I’ve said it before and I’ll say it again: I love a good ghost story. I don’t love it when a book isn’t clearly marked as a sequel. However, that is the fault of neither Shadow Mirror nor Richie Tankersley Cusick, so I’ll let it slide. Just know you’ll want to read Walk of the Spirits first, if you’re interested in Shadow Mirror.
Miranda Barnes has the ability to hear and see the dead. Lately she’s been seeing the ghostly reflection of a woman whenever she looks in a mirror. These visions worsen after a visit to Belle Chandelle, a nearby plantation house that her aunt and mother are renovating into a bed and breakfast. With the help of her friends — including sexy and mysterious Etienne — she works to solve the mystery behind the haunting of Belle Chandelle.
Despite being a sequel, Shadow Mirror stands on its own really well. Aside from a few small missing details, it was very easy to slip into the story. Cusick’s fantastic characters smooth the way. I would have liked just a little more personality out of Miranda, but she’s a very likeable and relatable character. Her internal struggles — both with her ability to see ghosts, and her double crush on Etienne and Gage — ring true. They feel like real teenage problems (which is impressive in the case of the former) and while they have a great deal of importance in her life, they’re never melodramatic.
In fact, somehow Cusick depicts very complex relationships and friendships within Miranda’s sphere of friends without ever making them unbelievable. There’s the sort of love triangle going on between Miranda, Etienne, and Gage, the question of old relationship vs. potential new relationship for Miranda’s friend Ashley, and the issue of Miranda and Etienne having sex for the first time. All of it is handled with great skill and taste. Better yet, nobody but nobody is a walking stereotype. For example, despite being a popular cheerleader, Ashley is a very sweet girl who you can bet would never spend her time tormenting outcasts. If you’re frustrated with some of the relationship trends in YA these days, you might want to give Shadow Mirror a try just for that.
The ghost story plot itself turns out to be pretty simple, and actually I really appreciated that. With southern ghost stories, especially those that take place on plantations, there’s a tendency to tread the same old ground and be really predictable. The nature of the mystery here meant I wasn’t way ahead of the characters in solving it.

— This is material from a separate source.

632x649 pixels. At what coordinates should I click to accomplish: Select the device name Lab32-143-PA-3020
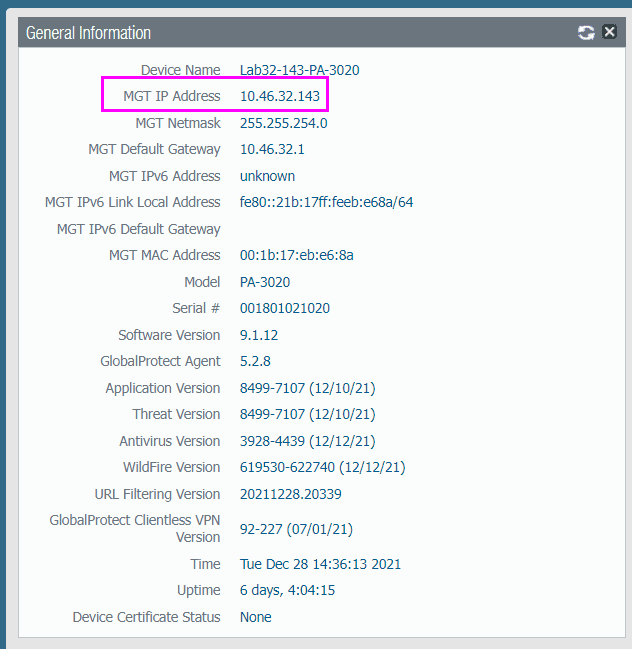(x=299, y=70)
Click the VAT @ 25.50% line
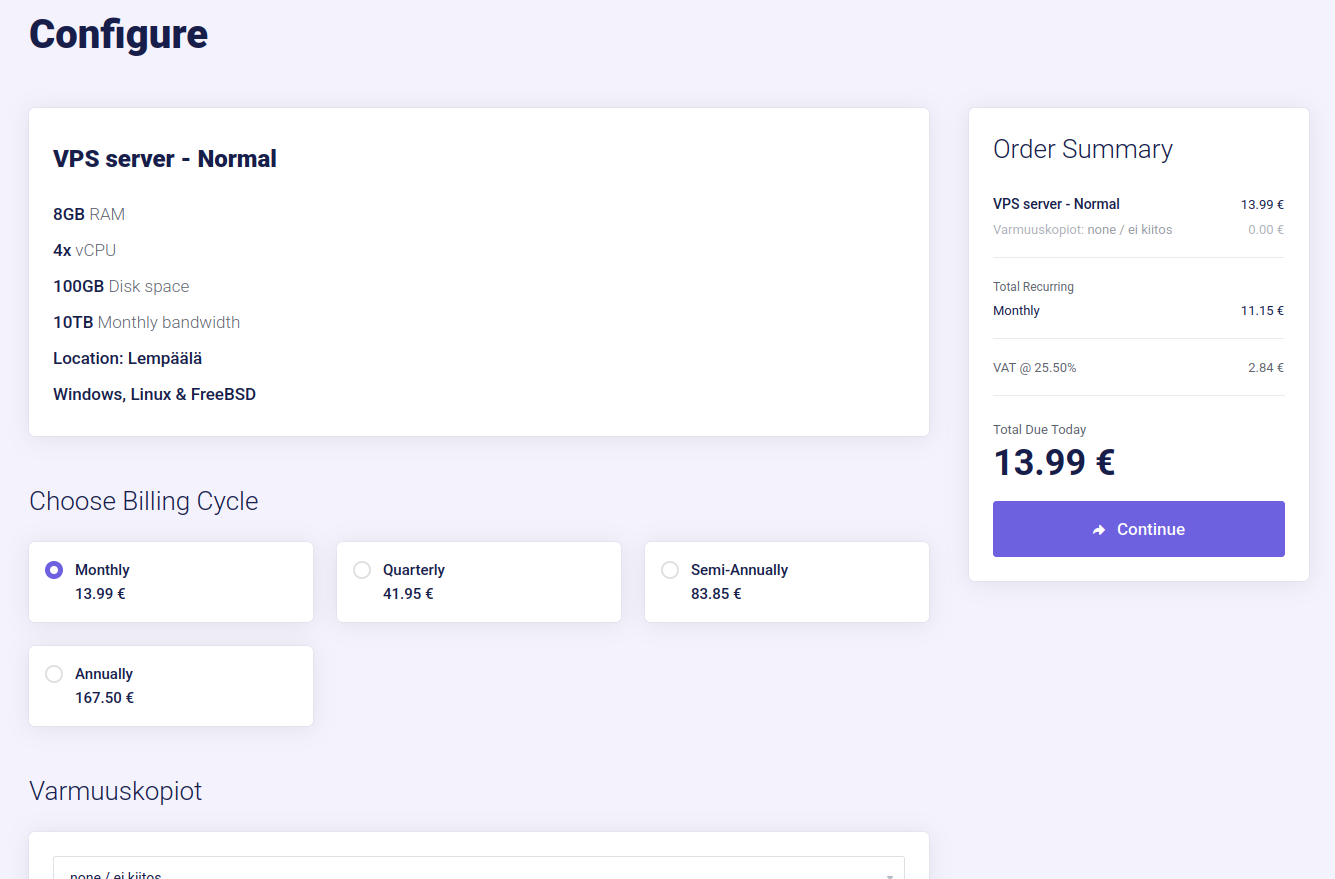The height and width of the screenshot is (879, 1335). (x=1034, y=368)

Cusick’s writing is interesting. She uses a fair amount of dashes, italics, ellipses, and other similar tricks, but usually only when describing Miranda’s “haunting.” So the effect is generally a good one, giving a strong feeling of Miranda’s disorientation and the way her world fragments when this is going on.
Unfortunately this leaks over into other places occasionally, meaning sometimes the prose gets a little frustrating. As well, the strength of the friendship between Miranda and her friends has its own frustrations if you haven’t read the first book. I got a very strong sense of their background together – and was occasionally irritated that I hadn’t read Walk of the Spirits. Especially since I was missing little details that I desperately wanted to know.
I enjoyed Shadow Mirror a great deal and hope Cusick writes another story about Miranda. Ghosts aside, I actually really want to know what happens next in the lives of Miranda and her friends. And I don’t say that very often about fictional people. In the meantime, I’ve ordered Walk of the Spirits and another book by Cusick. Now if only shipping to Sweden didn’t take so gosh darn long!
Miranda Barnes — (2008-2010) Young adult. Publisher: When Miranda Barnes first sees the sleepy town of St. Yvette, Louisiana, with its moss-draped trees, above-ground cemeteries, and her grandfather’s creepy historic home, she realizes that life as she knew it is officially over. Almost immediately, there seems to be something cloying at her. Something lonely and sad and… very pressing. Even at school and in the group project she’s been thrown into, she can’t escape it. Whispers when she’s alone, shadows when no one is there to make them, and a distant pleading voice that wakes her from sleep. The other members in Miranda’s group project, especially handsome Etienne, can see that Miranda is in distress. She is beginning to understand that, like her grandfather before her, she has a special gift of communicating with spirits who still walk the town of St. Yvette. And no matter where she turns, Miranda feels bound by their whispered pleas for help… unless she can somehow find a way to bring them peace.